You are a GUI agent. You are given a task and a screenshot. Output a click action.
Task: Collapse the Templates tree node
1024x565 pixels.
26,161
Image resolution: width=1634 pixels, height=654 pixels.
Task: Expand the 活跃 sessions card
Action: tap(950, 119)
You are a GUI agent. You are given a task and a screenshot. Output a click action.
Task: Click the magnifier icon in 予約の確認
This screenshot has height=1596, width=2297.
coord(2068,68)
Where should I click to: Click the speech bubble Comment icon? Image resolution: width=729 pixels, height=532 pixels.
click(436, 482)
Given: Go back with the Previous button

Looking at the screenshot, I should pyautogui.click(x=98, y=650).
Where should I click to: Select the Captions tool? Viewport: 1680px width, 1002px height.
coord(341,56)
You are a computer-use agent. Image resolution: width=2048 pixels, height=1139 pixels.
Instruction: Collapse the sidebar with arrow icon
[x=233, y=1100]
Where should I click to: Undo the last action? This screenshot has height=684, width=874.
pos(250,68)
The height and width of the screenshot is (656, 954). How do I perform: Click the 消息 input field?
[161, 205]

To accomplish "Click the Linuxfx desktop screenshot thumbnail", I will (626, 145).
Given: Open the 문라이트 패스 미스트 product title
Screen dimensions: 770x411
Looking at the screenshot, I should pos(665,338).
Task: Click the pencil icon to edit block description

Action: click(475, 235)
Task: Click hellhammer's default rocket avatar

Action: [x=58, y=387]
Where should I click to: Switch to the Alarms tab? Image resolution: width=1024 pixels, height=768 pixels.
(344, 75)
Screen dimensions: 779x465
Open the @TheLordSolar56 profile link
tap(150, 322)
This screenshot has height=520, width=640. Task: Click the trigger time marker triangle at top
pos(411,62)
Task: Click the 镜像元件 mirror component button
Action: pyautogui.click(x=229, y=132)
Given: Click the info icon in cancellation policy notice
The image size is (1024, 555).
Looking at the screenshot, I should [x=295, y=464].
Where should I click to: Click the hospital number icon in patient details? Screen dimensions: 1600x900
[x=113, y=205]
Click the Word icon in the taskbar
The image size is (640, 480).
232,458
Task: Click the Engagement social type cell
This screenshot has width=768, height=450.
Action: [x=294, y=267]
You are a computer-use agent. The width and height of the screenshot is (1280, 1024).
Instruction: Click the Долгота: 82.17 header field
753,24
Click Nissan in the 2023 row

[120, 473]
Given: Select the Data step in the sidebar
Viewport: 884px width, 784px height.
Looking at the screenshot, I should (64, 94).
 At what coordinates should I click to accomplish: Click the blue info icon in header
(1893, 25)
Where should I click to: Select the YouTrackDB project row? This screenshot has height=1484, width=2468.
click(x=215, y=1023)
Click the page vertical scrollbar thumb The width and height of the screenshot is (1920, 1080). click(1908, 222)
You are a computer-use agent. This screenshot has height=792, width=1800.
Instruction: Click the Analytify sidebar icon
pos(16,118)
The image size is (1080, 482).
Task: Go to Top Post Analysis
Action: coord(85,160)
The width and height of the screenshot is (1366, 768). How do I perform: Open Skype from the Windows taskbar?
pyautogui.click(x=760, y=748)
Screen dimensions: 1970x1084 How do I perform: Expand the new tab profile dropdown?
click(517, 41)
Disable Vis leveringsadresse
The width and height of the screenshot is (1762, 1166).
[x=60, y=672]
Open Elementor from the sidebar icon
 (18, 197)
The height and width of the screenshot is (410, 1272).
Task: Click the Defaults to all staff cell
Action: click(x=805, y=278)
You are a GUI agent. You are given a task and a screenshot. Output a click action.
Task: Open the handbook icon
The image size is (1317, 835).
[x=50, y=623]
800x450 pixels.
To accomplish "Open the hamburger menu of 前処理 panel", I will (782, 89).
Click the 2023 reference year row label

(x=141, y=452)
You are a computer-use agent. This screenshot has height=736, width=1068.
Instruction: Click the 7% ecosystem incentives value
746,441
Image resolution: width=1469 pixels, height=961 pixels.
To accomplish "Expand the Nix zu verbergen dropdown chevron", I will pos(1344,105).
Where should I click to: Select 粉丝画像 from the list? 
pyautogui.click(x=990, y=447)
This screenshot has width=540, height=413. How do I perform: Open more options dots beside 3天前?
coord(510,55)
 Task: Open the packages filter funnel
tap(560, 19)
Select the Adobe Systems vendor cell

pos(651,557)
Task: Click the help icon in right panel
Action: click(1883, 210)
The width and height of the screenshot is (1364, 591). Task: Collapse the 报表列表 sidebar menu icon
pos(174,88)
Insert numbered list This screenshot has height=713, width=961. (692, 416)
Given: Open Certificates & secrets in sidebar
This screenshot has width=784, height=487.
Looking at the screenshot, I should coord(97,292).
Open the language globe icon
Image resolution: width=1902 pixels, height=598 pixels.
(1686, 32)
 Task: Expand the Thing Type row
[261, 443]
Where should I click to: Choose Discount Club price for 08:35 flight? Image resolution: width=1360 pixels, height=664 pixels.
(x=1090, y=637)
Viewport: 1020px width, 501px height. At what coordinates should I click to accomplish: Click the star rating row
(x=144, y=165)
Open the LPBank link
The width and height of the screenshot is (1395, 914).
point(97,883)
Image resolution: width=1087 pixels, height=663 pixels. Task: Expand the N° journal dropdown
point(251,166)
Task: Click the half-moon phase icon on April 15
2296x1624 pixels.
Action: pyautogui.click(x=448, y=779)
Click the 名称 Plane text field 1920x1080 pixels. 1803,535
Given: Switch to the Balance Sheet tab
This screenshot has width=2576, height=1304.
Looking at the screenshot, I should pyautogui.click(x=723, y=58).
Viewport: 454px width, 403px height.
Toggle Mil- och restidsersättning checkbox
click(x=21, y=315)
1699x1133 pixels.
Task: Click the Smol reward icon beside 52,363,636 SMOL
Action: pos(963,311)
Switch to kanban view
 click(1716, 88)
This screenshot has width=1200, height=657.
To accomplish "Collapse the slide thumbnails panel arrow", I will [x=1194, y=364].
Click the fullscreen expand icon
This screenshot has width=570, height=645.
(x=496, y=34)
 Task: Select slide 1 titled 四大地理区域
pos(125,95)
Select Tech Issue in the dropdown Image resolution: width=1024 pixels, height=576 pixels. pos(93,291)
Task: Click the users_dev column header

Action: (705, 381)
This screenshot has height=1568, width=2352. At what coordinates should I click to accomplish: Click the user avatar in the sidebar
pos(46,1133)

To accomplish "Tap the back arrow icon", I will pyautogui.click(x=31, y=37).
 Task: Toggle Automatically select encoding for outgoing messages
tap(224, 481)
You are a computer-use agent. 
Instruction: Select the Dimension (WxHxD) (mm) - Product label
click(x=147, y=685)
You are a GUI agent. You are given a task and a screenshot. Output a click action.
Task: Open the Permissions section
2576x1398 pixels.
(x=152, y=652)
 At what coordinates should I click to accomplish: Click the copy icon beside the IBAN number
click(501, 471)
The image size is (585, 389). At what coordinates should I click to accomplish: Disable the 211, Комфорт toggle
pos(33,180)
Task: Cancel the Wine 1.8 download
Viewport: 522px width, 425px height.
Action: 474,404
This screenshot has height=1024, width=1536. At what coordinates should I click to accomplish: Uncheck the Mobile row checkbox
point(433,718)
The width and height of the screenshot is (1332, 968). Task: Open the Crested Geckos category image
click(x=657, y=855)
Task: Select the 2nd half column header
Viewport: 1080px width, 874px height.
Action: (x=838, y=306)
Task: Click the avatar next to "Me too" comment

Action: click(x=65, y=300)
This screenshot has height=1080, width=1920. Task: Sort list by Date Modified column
★ ★ ★ ★ ★
• WRITTEN PROBLEM
Scale the rows from the line containing "Task: Toggle Automatically" down through the line containing "Action: (x=838, y=306)", both included, and reproduce them in full with the requests. Multiply every click coordinate in the answers by 2.05 and round to whole numbers, halves up, leaving the numbers in the requests unchanged.

• SOLUTION
 Task: Toggle Automatically select encoding for outgoing messages
tap(459, 986)
You are a computer-use agent. 
Instruction: Select the Dimension (WxHxD) (mm) - Product label
click(x=301, y=1404)
You are a GUI agent. You are given a task and a screenshot. Output a click action.
Task: Open the Permissions section
2576x1398 pixels.
(x=312, y=1337)
 At what coordinates should I click to accomplish: Click the copy icon beside the IBAN number
click(1027, 966)
The image size is (585, 389). At what coordinates should I click to accomplish: Disable the 211, Комфорт toggle
pos(68,369)
Task: Cancel the Wine 1.8 download
Viewport: 522px width, 425px height.
Action: 972,828
This screenshot has height=1024, width=1536. At what coordinates should I click to accomplish: Uncheck the Mobile row checkbox
point(888,1472)
The width and height of the screenshot is (1332, 968). Task: Open the Crested Geckos category image
click(x=1347, y=1753)
Task: Select the 2nd half column header
Viewport: 1080px width, 874px height.
Action: (x=1718, y=627)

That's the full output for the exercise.